Written by Corinna Bechko and Gabriel Hardman

Art by Gabriel Hardman

Published by Dark Horse

From Corina Bechko and Gabriel Hardman comes Station to Station, an ambitious if slightly overstuffed piece of sci fi action. Collecting a story originally printed in Dark Horse Presents #19-21, Station to Station opens with a mysterious disaster striking Treasure Island in the San Francisco Bay area. Our action hero/scientist Tim has been mucking about in inter-dimensional travel, having built a machine to peek into other universes. As is the norm in sci-fi, Tim’s ambitions and technology betray him, and he accidentally opens a door when he meant to only open a window. Which means dinosaurs and aliens attacking the Earth, with more to follow. It falls to Tim to set it all straight before the world falls to ruin.
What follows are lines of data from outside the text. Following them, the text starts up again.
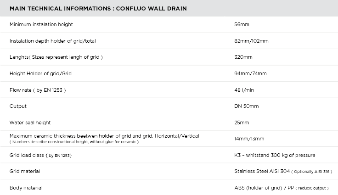Screen dimensions: 338x195
Task: Click the 'Minimum instalation height' row label
Action: (x=41, y=24)
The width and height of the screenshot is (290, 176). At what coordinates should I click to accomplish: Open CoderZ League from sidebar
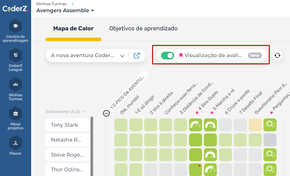[x=16, y=55]
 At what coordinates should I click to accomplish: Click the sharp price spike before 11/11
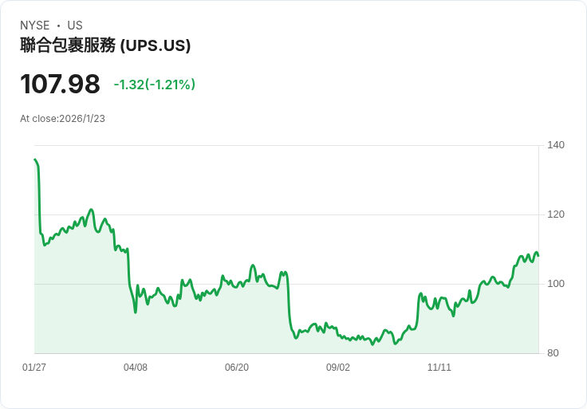[x=420, y=293]
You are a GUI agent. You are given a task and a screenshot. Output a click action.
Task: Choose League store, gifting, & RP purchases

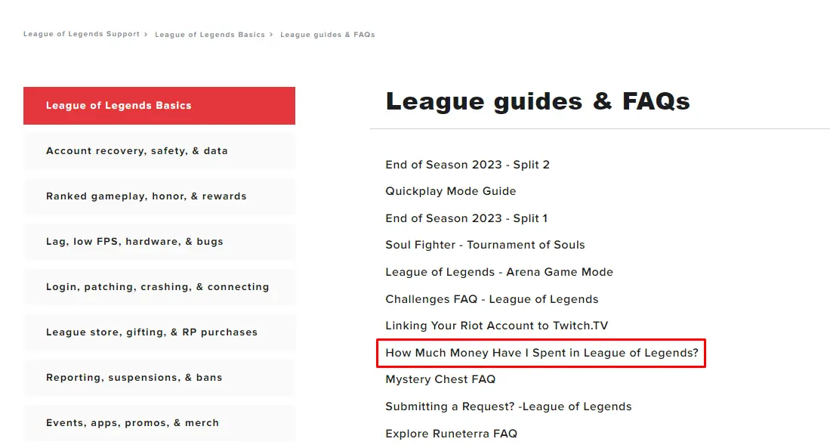click(159, 332)

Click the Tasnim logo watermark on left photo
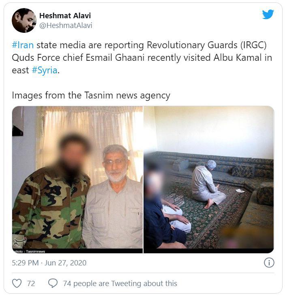[x=19, y=242]
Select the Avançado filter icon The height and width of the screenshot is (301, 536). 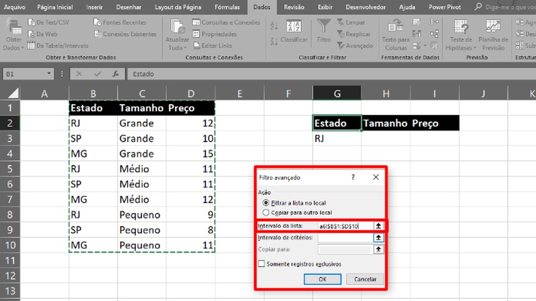point(340,45)
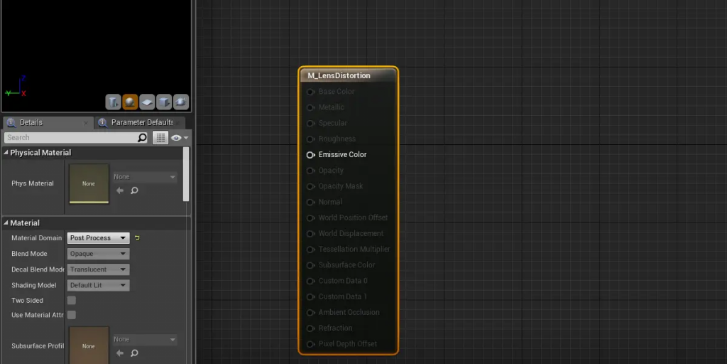Click the Details search field
The image size is (727, 364).
click(x=71, y=138)
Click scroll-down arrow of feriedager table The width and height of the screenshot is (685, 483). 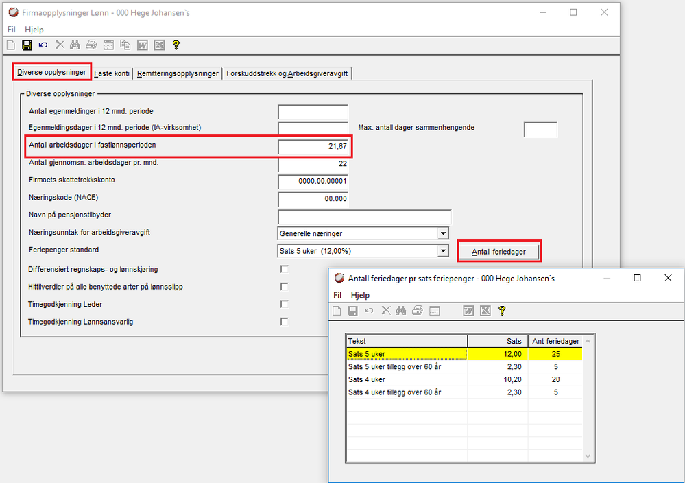coord(589,457)
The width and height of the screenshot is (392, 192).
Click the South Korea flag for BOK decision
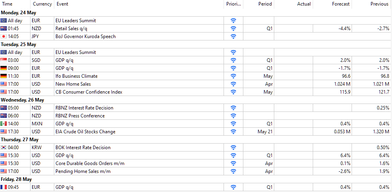pos(4,148)
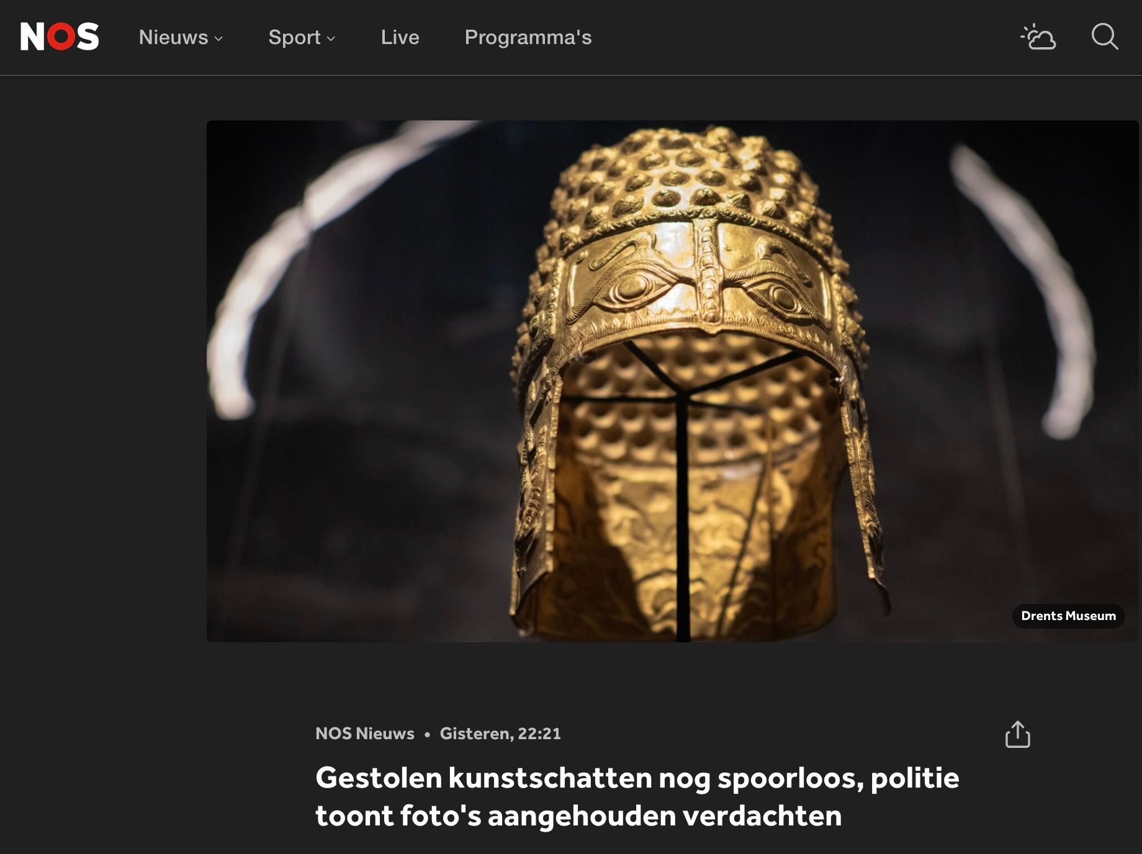Viewport: 1142px width, 854px height.
Task: Open search with magnifying glass icon
Action: pyautogui.click(x=1105, y=37)
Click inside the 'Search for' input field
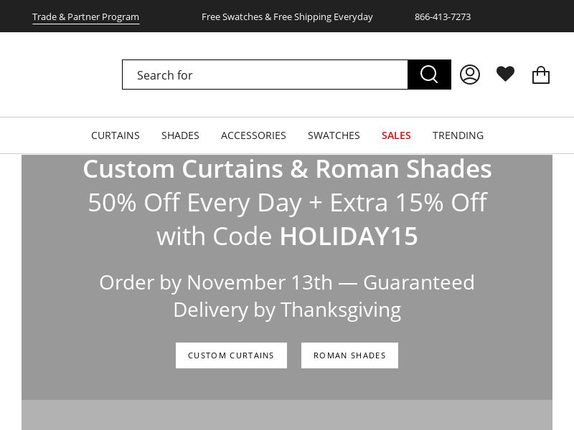This screenshot has width=574, height=430. pyautogui.click(x=265, y=75)
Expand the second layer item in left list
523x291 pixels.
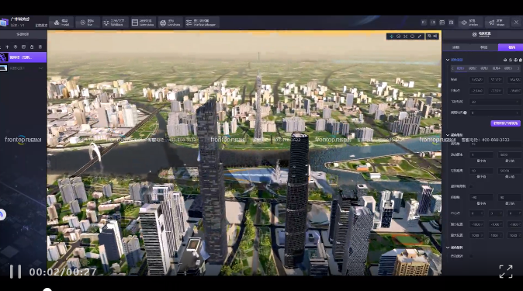point(40,68)
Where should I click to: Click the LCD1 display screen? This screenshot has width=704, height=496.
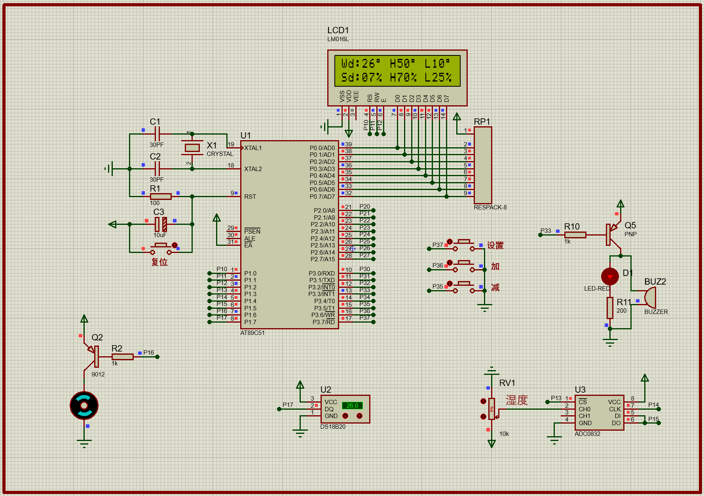397,71
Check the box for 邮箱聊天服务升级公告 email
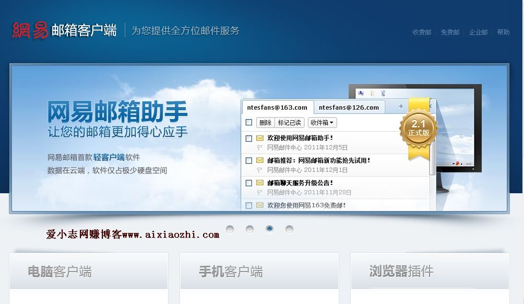This screenshot has width=524, height=304. pyautogui.click(x=249, y=183)
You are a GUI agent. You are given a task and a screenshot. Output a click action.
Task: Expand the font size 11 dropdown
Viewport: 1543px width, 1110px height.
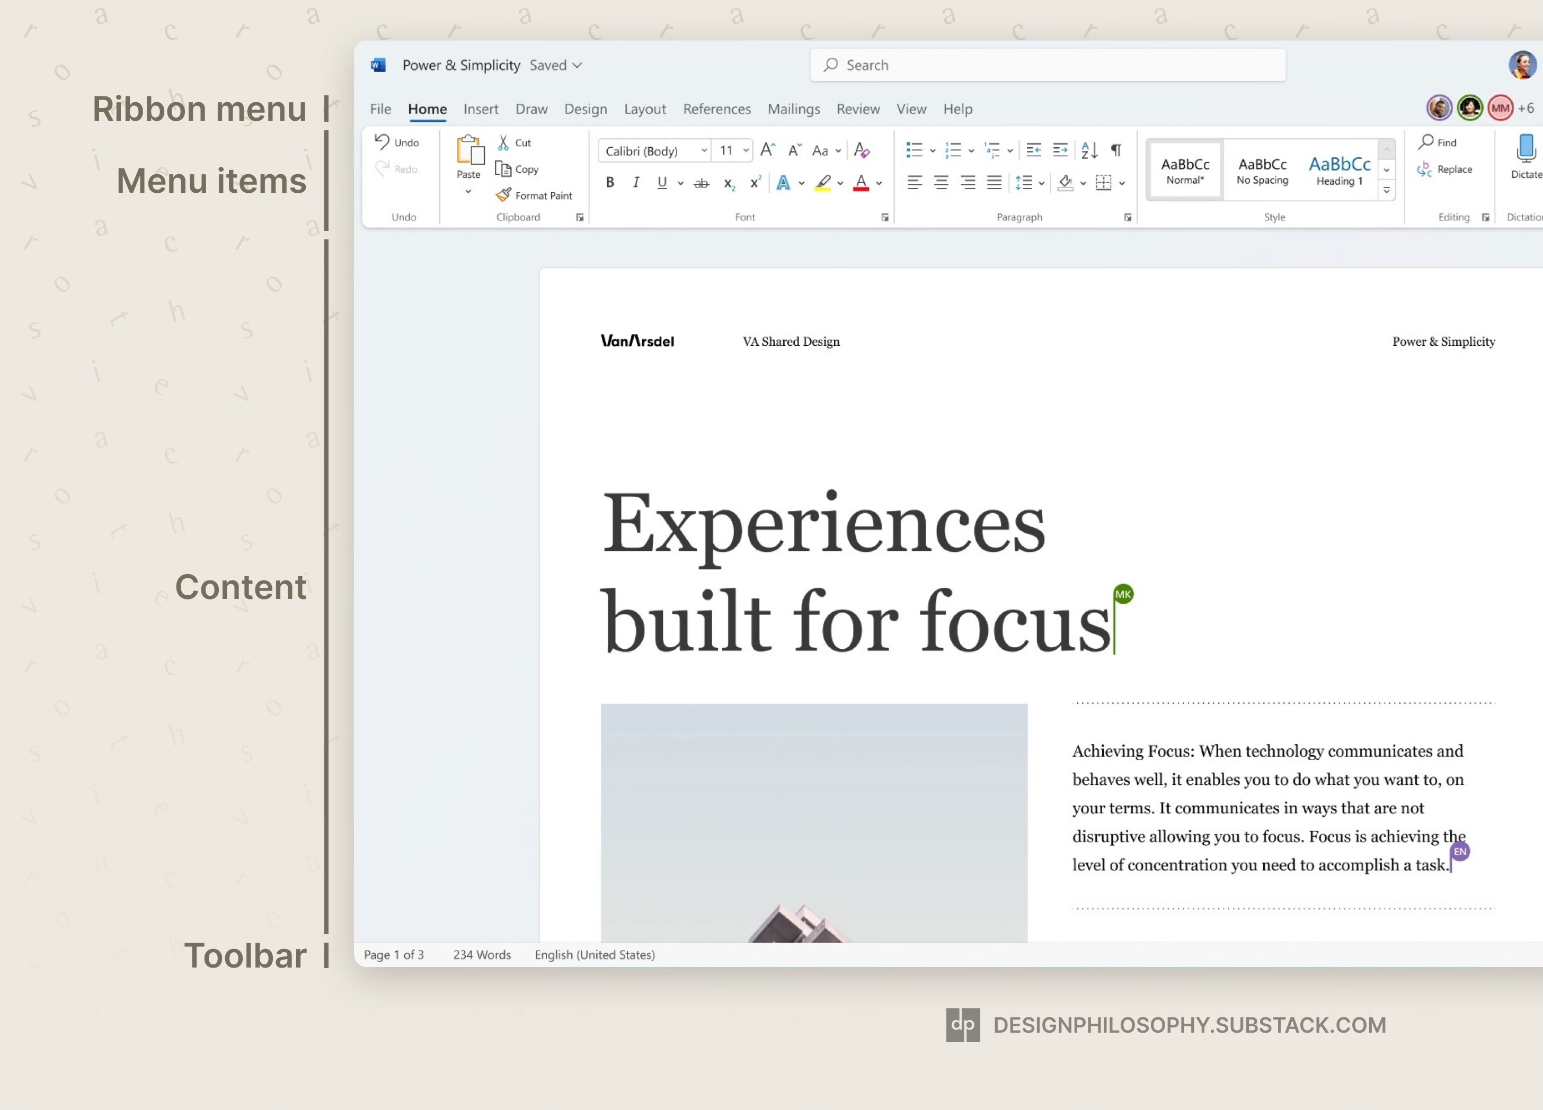tap(746, 150)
20 pages or so is not a lot of time to tell a story, and Bechko and Hardman do well to cram as many cool ideas as they can into Station to Station’s brief page count. Hardman’s art brings it all to vivid life, and when he offers up a panel of Tim, in labcoat and glasses, riding a pterodactyl and attacking an alien the size of a building with a lazer gun, it’s obviously a welcome meeting point for a bunch of disparate geeky fantasies. Yet for all its wild adventure and gritty art, Station to Station lacks desperately in all those elements that make a tale truly, deeply satisfying. Its characters are thinly sketched and do little to differentiate themselves from the most basic of archetypes. Its plot is rudimentary, and its twists blatantly telegraphed. When you add it all up, Station to Station just doesn’t really mean anything.

Station to Station is fun and breezy, but it suffers badly from misplaced priorities as far as pure storytelling goes. Yet to pick at the story may dismiss the book’s simple, earnest intentions. Maybe Hardman and Bechko are far more interested in pitting Tim against awesome monsters from both the past and future than investigating what makes him a unique and beautiful snowflake. And really, who could blame them?